• [Tarefa proposta A] Segundo a entrevista sobre jornalismo, a que patamar voltou o número de jornalistas nas grandes redações americanas?
• [Tarefa proposta B] Copie fielmente o trecho da entrevista sobre jornalismo que vai de "M.S. – Blogs" até "sites, e viceversa.".

• [Bloco de texto]
● ● ●

Michael Schudson – Algumas décadas? As grandes redações de jornal americanas entraram num processo de encolhimento radical. Temos hoje menos um terço dos jornalistas e voltamos a patamares dos anos 1970. Mas há novos modelos de produção na internet, ainda que eu não ache que a rede, em si, vá sufocar totalmente os jornais impressos.
Afinal, grande parte do que é escrito em blogs e sites é a repetição ou resumo, com comentários, do que a grande imprensa produz. A maioria não tem a estrutura e os recursos necessários à prática do jornalismo isento e investigativo.
Quais são os novos modelos?
M.S. – Blogs financiados por empresas filantrópicas ou comerciais e a produção on-line de universidades e centros de pesquisa que se pautam pela isenção e objetividade. Não falo de blogs de vínculo partidário ou na defesa de interesse de grupos. Falo da produção de notícias com o mesmo zelo e técnicas de apuração isenta, pesquisa esmerada e ética que pautam, de modo geral, os grandes jornais. Tanto que muitos destes passaram a publicar artigos de blogs e sites, e viceversa.
Sem grandes escritórios, papéis, caminhões de entrega, é possível fazer um bom jornalismo investigativo, se houver o mínimo de financiamento.
Mas, no relatório, os senhores alertam para o fim progressivo do modelo de anúncios bancando jornais impressos e propõem saídas polêmicas. E o modelo de anúncios na rede também não chegou a decolar.
M.S. – É verdade, mas eu encaro a produção de notícias jornalísticas isentas como um bem público que precisa ser protegido, ainda que haja interesses comerciais por trás das empresas. Tem sido assim nos EUA por pelo menos meio século. Mas isso pode ser minimizado com transformações radicais. Uma delas é trocar a natureza das empresas jornalísticas comerciais lucrativas de hoje por um modelo não lucrativo, ou de lucro baixo, espécie de ONGs, taxadas de forma diferente pelo governo, com isenções. Com base em regras claras de conduta do ponto de vista da cobertura isenta, investigativa e ampla, poderíamos permitir que essas empresas recebessem dinheiro diretamente de instituições filantrópicas, outras empresas e até do próprio governo, que poderia bancar jornais locais, com mais foco nas necessidades da população.

● ● ●

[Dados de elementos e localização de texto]
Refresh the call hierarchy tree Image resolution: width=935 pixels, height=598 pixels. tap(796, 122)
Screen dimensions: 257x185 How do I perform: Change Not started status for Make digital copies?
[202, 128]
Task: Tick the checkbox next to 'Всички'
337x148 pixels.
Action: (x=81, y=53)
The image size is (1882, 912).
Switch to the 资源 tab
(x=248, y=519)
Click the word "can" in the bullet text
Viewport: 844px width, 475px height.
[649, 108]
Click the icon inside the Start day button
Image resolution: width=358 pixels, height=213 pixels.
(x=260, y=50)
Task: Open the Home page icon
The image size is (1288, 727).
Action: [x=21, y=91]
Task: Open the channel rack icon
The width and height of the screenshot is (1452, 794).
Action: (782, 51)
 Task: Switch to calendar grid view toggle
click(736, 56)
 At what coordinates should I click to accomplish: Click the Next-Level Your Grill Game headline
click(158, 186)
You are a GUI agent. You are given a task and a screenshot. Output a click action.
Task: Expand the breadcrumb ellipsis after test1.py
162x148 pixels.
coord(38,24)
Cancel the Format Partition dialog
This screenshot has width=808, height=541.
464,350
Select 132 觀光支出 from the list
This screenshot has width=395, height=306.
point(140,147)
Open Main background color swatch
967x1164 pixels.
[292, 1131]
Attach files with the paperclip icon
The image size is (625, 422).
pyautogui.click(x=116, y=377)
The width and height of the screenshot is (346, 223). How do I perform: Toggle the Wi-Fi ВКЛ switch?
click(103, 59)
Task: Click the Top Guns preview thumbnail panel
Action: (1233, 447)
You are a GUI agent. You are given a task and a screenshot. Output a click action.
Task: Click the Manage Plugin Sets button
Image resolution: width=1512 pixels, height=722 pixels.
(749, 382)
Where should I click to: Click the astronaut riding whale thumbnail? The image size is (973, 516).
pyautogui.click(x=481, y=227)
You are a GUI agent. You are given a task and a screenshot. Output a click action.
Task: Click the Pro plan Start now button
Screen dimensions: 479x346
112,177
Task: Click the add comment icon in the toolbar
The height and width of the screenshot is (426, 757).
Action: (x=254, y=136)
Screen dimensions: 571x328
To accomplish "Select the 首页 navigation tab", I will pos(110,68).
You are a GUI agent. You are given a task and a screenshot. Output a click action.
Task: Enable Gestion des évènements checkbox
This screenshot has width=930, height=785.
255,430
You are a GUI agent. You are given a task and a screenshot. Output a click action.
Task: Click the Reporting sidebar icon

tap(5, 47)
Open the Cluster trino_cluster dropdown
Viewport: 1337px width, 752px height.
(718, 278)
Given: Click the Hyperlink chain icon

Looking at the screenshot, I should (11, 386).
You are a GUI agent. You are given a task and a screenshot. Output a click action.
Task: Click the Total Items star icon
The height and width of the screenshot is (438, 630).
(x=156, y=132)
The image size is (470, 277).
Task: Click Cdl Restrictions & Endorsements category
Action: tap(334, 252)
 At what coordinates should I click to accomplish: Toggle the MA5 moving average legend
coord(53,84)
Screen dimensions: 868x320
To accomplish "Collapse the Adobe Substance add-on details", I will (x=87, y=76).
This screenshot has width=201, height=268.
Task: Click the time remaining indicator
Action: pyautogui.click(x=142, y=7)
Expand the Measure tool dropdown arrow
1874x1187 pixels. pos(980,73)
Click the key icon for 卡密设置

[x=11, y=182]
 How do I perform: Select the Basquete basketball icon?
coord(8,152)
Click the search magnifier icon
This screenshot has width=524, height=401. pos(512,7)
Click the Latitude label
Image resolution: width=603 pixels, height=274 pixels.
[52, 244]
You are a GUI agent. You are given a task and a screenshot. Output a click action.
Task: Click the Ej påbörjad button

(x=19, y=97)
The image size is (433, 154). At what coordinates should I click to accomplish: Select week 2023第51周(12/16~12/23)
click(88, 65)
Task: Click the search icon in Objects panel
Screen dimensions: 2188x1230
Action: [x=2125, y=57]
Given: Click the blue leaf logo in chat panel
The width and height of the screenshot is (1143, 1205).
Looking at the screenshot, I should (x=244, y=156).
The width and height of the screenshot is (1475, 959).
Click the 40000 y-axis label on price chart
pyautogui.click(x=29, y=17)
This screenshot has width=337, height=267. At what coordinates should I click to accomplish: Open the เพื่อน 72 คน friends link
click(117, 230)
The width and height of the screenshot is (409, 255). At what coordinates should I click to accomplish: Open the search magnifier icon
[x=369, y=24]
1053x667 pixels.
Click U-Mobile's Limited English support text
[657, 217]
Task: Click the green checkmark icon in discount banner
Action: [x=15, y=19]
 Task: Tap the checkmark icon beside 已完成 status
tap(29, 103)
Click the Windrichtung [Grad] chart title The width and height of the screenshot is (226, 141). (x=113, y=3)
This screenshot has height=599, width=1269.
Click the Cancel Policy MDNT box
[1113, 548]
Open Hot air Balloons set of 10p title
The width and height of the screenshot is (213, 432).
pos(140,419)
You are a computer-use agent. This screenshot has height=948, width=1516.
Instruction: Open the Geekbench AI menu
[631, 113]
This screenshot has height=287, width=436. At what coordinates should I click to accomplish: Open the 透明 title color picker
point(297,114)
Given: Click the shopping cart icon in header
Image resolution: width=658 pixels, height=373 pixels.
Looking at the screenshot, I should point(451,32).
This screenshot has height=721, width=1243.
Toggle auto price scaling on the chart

● ● ●

• [Resultado A] Voltou aos patamares dos anos 1970.

• [Resultado B]
M.S. – Blogs financiados por empresas filantrópicas ou comerciais e a produção on-line de universidades e centros de pesquisa que se pautam pela isenção e objetividade. Não falo de blogs de vínculo partidário ou na defesa de interesse de grupos. Falo da produção de notícias com o mesmo zelo e técnicas de apuração isenta, pesquisa esmerada e ética que pautam, de modo geral, os grandes jornais. Tanto que muitos destes passaram a publicar artigos de blogs e sites, e viceversa.